Saved entries:
-- Begin --
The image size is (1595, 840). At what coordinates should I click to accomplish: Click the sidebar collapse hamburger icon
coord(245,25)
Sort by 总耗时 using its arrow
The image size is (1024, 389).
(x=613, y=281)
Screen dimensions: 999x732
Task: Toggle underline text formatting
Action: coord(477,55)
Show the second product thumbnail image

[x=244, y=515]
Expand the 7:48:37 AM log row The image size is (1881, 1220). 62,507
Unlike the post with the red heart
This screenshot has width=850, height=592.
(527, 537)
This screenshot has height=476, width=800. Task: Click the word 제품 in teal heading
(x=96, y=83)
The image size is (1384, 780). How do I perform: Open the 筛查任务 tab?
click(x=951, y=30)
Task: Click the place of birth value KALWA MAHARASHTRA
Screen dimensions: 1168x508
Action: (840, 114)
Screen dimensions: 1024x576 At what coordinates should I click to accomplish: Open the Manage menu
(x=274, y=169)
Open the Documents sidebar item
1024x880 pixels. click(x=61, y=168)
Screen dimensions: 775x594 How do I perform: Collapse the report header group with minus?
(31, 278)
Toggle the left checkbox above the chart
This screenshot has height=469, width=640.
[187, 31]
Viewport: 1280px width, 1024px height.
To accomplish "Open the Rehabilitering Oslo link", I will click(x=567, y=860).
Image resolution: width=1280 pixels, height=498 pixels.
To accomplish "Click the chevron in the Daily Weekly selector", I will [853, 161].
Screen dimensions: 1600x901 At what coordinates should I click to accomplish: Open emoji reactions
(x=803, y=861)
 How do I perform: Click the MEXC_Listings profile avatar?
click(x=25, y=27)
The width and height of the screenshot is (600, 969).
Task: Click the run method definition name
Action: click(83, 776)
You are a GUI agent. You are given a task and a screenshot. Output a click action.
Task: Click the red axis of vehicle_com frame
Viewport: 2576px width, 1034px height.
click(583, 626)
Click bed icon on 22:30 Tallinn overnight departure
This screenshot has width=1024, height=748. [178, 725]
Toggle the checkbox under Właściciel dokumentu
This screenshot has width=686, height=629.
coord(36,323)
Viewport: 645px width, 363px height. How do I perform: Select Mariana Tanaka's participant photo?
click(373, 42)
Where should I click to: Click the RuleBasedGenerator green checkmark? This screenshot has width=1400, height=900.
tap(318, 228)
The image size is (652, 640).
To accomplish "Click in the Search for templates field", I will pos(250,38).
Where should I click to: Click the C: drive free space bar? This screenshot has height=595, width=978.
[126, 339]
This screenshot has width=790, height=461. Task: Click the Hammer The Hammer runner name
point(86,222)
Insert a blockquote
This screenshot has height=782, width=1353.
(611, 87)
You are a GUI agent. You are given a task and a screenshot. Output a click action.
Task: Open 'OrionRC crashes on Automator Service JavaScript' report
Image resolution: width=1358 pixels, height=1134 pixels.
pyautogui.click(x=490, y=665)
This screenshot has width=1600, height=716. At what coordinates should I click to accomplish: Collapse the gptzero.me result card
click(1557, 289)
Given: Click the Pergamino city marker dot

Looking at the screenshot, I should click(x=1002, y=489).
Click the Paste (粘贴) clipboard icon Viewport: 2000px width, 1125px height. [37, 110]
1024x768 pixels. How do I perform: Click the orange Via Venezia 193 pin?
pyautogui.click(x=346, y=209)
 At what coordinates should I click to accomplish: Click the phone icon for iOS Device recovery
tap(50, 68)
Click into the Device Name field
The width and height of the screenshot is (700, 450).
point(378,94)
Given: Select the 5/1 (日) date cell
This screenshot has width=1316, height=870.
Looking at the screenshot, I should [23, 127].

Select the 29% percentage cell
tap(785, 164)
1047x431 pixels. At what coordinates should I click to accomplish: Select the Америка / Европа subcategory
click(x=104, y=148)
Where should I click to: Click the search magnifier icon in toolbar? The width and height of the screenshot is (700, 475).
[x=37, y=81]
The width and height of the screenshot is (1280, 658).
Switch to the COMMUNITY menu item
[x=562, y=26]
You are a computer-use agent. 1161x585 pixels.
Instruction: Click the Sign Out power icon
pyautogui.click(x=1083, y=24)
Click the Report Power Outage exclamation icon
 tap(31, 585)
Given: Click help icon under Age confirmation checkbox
-- End --
● **Problem statement**: Reproduce word for word the lines above, from the first line through the line with "[x=244, y=515]", including both.

● **Final result**:
The image size is (1595, 840). At what coordinates should I click to accomplish: Click the sidebar collapse hamburger icon
coord(245,25)
Sort by 总耗时 using its arrow
The image size is (1024, 389).
(x=613, y=281)
Screen dimensions: 999x732
Task: Toggle underline text formatting
Action: coord(477,55)
Show the second product thumbnail image

[x=244, y=515]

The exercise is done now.